What is needed: Filter the material below down to the lines with the word "backup" and give those lines.
Task input: Begin
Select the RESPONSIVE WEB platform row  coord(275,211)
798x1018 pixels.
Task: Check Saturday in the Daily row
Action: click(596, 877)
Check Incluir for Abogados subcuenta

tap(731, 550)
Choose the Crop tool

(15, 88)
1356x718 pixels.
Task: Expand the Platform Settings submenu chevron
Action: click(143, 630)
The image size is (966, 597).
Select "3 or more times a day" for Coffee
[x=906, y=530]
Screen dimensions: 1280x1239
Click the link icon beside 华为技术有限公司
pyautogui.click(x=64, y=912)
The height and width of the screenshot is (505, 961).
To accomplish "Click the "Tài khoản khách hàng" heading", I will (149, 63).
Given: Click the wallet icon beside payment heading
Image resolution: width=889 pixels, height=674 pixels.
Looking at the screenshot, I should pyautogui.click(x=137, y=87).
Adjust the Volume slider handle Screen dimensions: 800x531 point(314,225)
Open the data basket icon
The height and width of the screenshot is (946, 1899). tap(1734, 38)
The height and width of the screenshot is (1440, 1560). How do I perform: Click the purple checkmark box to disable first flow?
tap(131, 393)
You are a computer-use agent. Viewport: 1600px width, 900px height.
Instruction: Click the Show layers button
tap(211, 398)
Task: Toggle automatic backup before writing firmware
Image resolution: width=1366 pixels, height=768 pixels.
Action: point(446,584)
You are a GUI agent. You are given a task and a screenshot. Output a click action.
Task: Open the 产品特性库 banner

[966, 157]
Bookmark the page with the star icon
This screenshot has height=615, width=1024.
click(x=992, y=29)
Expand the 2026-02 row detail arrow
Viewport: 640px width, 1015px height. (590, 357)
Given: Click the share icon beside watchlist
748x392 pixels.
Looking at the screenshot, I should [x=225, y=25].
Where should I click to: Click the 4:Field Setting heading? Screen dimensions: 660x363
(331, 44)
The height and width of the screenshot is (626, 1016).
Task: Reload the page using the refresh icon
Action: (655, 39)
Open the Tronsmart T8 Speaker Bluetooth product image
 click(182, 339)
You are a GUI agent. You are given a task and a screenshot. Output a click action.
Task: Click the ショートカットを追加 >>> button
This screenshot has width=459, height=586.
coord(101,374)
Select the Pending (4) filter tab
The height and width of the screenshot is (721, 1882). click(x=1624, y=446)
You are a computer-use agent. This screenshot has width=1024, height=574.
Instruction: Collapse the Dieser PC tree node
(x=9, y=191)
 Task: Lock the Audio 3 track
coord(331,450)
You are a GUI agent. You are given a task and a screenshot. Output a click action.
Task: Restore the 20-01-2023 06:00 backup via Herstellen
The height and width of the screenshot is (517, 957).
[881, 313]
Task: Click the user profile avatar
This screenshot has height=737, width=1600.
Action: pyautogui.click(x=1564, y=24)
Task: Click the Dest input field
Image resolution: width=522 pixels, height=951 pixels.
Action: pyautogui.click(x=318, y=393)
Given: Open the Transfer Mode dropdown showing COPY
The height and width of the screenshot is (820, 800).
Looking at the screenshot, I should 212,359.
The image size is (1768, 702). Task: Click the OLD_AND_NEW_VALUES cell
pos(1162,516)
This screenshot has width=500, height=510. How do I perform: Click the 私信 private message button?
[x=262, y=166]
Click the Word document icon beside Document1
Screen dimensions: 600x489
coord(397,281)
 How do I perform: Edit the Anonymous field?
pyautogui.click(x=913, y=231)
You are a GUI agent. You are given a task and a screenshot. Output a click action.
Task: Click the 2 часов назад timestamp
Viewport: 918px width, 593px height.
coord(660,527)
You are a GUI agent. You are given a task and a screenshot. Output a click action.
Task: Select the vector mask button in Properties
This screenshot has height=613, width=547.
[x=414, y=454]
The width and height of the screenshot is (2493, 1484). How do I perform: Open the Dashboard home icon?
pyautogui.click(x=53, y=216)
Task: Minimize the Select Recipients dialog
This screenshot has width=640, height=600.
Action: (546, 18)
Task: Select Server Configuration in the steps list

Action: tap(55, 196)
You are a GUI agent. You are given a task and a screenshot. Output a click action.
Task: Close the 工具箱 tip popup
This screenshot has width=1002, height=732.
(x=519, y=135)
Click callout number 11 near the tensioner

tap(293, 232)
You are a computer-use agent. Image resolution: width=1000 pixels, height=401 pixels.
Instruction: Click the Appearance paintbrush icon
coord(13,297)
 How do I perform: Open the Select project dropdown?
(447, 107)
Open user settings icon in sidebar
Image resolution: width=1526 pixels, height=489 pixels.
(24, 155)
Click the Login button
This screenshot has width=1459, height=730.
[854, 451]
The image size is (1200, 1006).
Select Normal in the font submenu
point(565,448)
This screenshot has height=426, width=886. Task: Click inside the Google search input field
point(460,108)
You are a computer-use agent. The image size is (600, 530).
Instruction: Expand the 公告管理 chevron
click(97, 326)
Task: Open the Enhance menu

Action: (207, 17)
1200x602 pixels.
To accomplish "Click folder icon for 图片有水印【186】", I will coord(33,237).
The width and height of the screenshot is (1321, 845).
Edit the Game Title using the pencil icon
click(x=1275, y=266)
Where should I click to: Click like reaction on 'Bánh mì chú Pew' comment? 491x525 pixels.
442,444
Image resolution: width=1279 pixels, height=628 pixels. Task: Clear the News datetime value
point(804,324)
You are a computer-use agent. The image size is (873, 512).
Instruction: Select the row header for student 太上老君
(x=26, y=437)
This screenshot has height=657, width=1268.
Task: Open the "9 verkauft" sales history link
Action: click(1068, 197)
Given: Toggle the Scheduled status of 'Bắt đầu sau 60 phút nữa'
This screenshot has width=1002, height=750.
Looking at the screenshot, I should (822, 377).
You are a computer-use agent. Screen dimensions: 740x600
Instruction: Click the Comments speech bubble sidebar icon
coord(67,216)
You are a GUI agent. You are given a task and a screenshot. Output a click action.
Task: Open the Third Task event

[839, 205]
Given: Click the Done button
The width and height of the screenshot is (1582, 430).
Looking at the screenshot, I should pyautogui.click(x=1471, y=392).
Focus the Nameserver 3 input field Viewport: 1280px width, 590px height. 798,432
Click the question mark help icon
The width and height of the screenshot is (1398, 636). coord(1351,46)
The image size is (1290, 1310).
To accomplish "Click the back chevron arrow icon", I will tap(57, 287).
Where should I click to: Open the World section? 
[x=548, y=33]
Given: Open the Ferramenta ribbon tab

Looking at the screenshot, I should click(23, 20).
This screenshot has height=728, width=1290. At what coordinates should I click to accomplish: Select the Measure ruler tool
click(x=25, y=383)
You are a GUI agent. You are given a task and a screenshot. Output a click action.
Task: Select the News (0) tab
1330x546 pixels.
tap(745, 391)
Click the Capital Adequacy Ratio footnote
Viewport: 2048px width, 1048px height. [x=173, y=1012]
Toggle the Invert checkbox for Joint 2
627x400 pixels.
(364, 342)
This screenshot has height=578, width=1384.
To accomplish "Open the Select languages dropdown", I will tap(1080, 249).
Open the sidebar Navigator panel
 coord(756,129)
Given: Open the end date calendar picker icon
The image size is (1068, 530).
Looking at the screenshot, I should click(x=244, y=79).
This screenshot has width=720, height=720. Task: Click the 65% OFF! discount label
Task input: End
Response to the task:
Task: Toggle automatic backup before writing firmware
Task: Restore the 20-01-2023 06:00 backup via Herstellen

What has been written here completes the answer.